Certain choices of components have proven particularly useful in metamorphic petrology.

=== ACF diagram ===
An ACF diagram is particularly suitable for describing basaltic metamorphic rocks. Its components are:

A = Al2O3 + Fe2O3 - (Na2O + K2O)
C = CaO
F = FeO + MgO + MnO

That is, the components are various combinations of the mol% of important metal oxides in the rock. If the rock is assumed to be saturated with quartz and carbon dioxide (though not depicted in the diagram), then at elevated temperature (granulite facies), the corner phases are calcite, sillimanite, and orthopyroxene.

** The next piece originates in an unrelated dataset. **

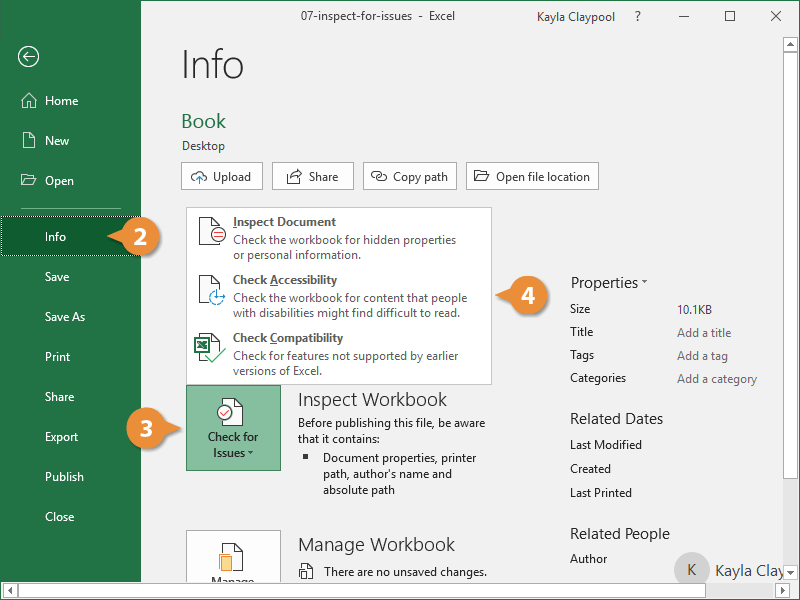Click the New document icon
Image resolution: width=800 pixels, height=600 pixels.
[28, 141]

The side of the diagram between calcite and sillimanite has a point added for anorthite (calcium feldspar), corresponding to an equal mixture (by mole percentage) of the two components. This forms pure anorthite. Likewise, points are added for clinopyroxene and garnet and the diagram is divided into subtriangles, as depicted in the accompanying diagram.

=== AKF diagram ===
The AKF diagram is intended for rocks containing excess aluminium and silica. Its components are:

A = Al2O3 - (CaO + Na2O + K2O)
K = K2O
F = FeO + MgO + MnO

This diagram is less useful, because magnesium does not freely substitute for ferrous iron in many metamorphic minerals important in aluminium-rich rock. These are better regarded as separate components, producing a tetrahedral compatibility diagram.